Aktivist Shaghayegh Norouzi, konuya ilişkin ajansımızın sorularını yanıtladı.
*Werişe Muradi, Pexşan Ezîzî ve Şerife Muhammedi’ye yönelik uluslararası kamuoyunda giderek artan bir destek söz konusu. Bu bağlamda, söz konusu idam cezalarının infaz edilmesinin İran İslam Cumhuriyeti açısından nasıl bir siyasi ve toplumsal maliyeti olabilir?

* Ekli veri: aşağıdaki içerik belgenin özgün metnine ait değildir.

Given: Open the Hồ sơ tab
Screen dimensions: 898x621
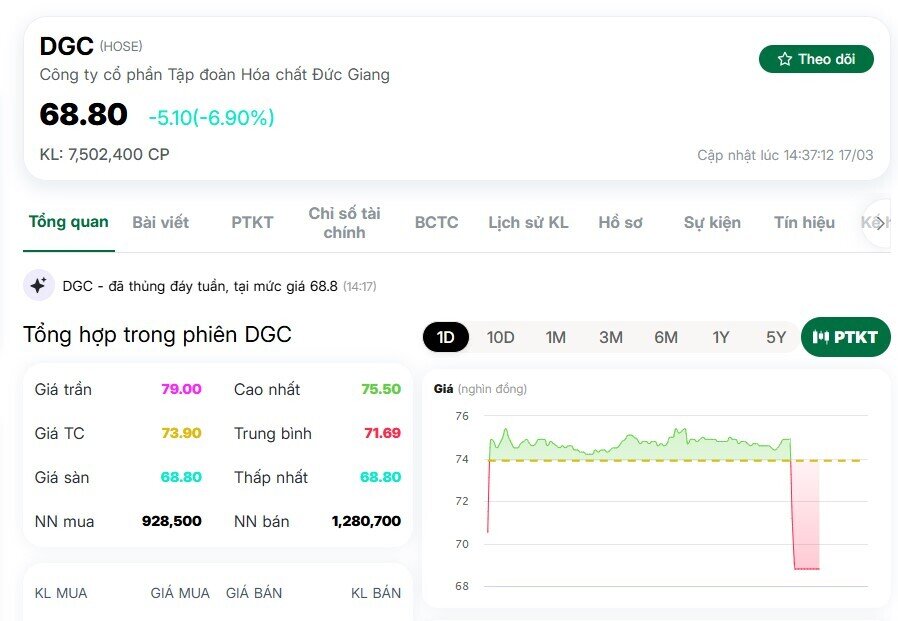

Bu kararlar, uluslararası alanda İran İslam Cumhuriyeti’ne yönelik sert tepkilere neden oldu. Werişe Muradi, Pexşan Ezîzî ve Şerife Muhammedi’ye verilen idam cezaları, dünya genelinde geniş bir yankı uyandırdı. Kararların sertliği ve düşmanca niteliği, uluslararası kamuoyunda ciddi bir tepkiye yol açtı; neredeyse tepki göstermeyen ülke kalmadı. İspanya’da Katalan milletvekilleri de parlamentoda isyancılar ve protestocular adına bir bildiri okuyarak dayanışma mesajı verdi. Uluslararası tepkiler İran İslam Cumhuriyeti için ciddi bir maliyet anlamına geliyor. Ancak, bana göre rejimin ödemek zorunda kalacağı tek bedel bu değil. İran ve Kürdistan halklarının tepkisi, çok daha ağır sonuçlar doğurabilir.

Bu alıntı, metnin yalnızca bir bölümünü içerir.